§ **Challenges**
• a. Answer these questions about the hazard ratio code, one answer per line:
(i) What value is `dummy` given in `temp1`?
(ii) Which library is loaded before `svycoxph.fn` is defined?
(iii) What does `robust.coxph.fn` use for `wt` when `wt` is null?
• b. Output the hazard ratio code from "Binder (1992)’s Hazard Ratio and Lin" up to and including "fit<-svycoxph(formula,design=design)", character for character.

§ **Passage to read**
-----
Self & Prentice (1998)’s Hazard Ratio and Standard Error Estimation

temp1 <- data.frame(CCH[CCH$status==1, ],         group=1, dummy= -100)
temp2 <- data.frame(CCH[CCH$in.subcohort==TRUE, ],group=0, dummy= 0)
CCH.SP         <- rbind(temp1, temp2)

selfprentice <-function(formula.SP,data=sub.dt,cohort.size=nrow(dt)){
    SC <- data$in.subcohort
   fit <- coxph(formula.SP,data=data,x=T)
dfbeta <- resid(fit,type="dfbeta")
    d2 <- dfbeta[SC,]
fit$SelfPrentice.var <- fit$naive.var + (1- sum(SC)/cohort.size)* t(d2)%*% d2
     fit$LinYing.var <- fit$var
fit<-fit[c("coefficients","SelfPrentice.var","LinYing.var")]
return(fit)
}
selfprentice.fn <-function(formula,data=sub.dt,cohort.size=nrow(dt)){
 fit<-selfprentice(formula=formula,data=data,cohort.size=cohort.size)
 res<-list(coef=fit$coef,se=sqrt(diag(fit$SelfPrentice.var)))
 }
formula.SP <- Surv(time, group) ~ X1+X2+offset(dummy) + cluster(cluster.id)
selfprentice.fn(formula.SP, data=CCH.SP, cohort.size=nrow(dt))

Self & Prentice (1998)’s Hazard Ratio and Lin & Ying (1993)’s  (Approximate Jackknife) Standard Error Estimation

linying.fn <-function(formula,data=sub.dt,cohort.size=nrow(dt)){
 fit<-selfprentice(formula=formula,data=data,cohort.size=cohort.size)
 res<-list(coef=fit$coef,se=sqrt(diag(fit$LinYing.var)))
 }
formula.SP <- Surv(time, group) ~ X1+X2+offset(dummy) + cluster(cluster.id)
linying.fn(formula.SP, data =CCH.SP, cohort.size=nrow(dt))

Binder (1992)’s Hazard Ratio and Type B (Approximate Jackknife) Standard Error Estimation (“IPW method”)

robust.coxph.fn <-function(formula,sub.dt,nm="Robust.Cox",wt="wt"){
 if(is.null(wt)) {wt<-rep(1,nrow(sub.dt))} else { wt<-sub.dt[,wt]}
 fit<-coxph(formula=formula,data=sub.dt, weights=wt)
 res<-list(coef=fit$coef,se=sqrt(diag(fit$var)))
}
robust.formula <- Surv(time, status) ~ X1+X2+cluster(cluster.id)
robust.coxph.fn(robust.formula,CCH,wt="wt")

Contact me for beta versions of the following:

Samuelsen (1992)’s Hazard Ratio Standard Error Estimation (“IPW method”)

Binder (1992)’s Hazard Ratio and Lin (2000)’s Standard Error Estimation (“IPW method”)

library(survey)
svycoxph.fn<-function(formula,design=design){
 fit<-svycoxph(formula,design=design)
 list(coef=fit$coef,se=sqrt(diag(fit$var)))
 }
formula <- Surv(time, status) ~ X1+X2
svycoxph.fn(formula,design=svydesign(id=~1, weights=~wt, data=CCH))
-----
§ **Raw data**
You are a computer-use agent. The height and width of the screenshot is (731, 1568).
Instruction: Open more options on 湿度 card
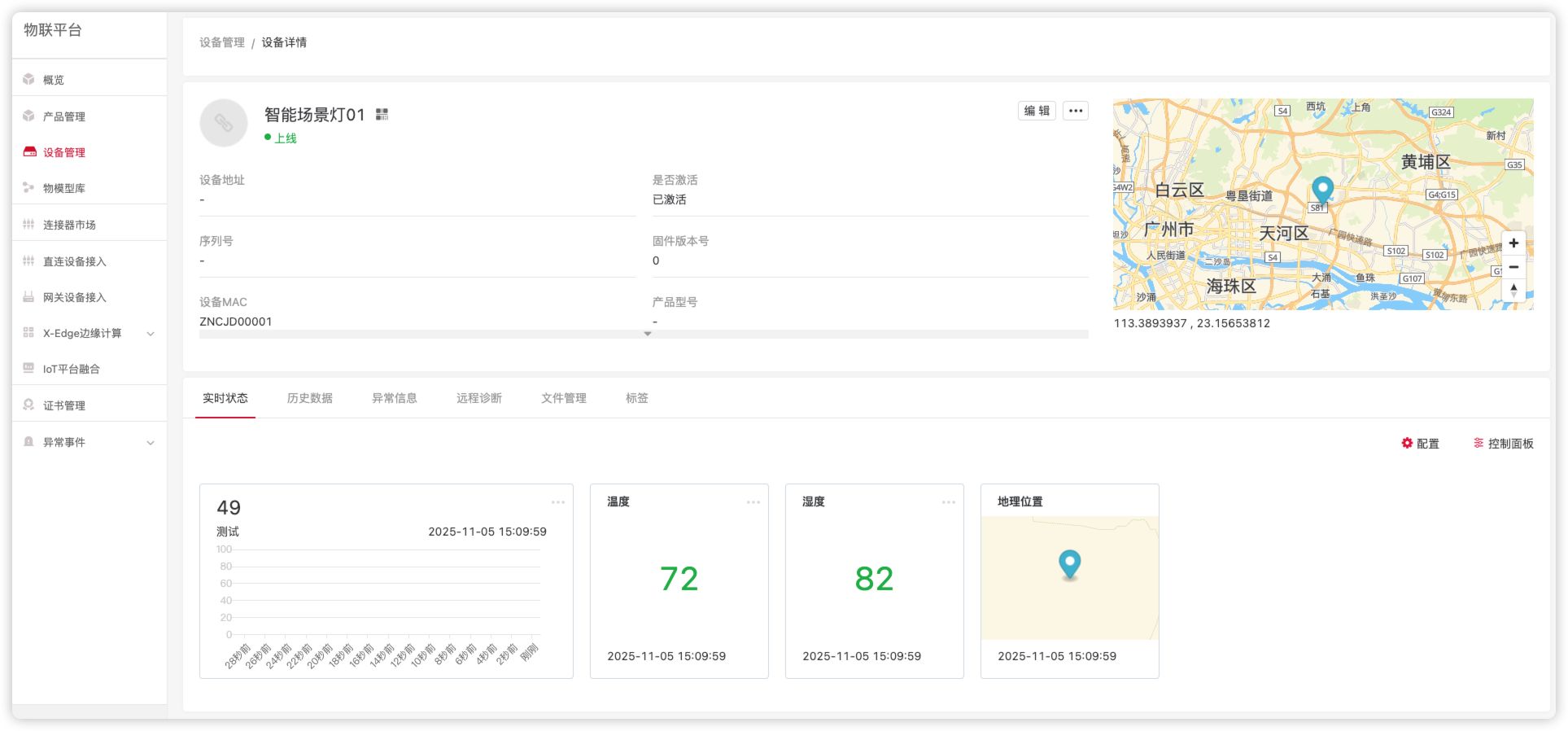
-----
§ **Exercise results**
• a.
(i) -100
(ii) survey
(iii) rep(1,nrow(sub.dt))

• b.
Binder (1992)’s Hazard Ratio and Lin (2000)’s Standard Error Estimation (“IPW method”)

library(survey)
svycoxph.fn<-function(formula,design=design){
 fit<-svycoxph(formula,design=design)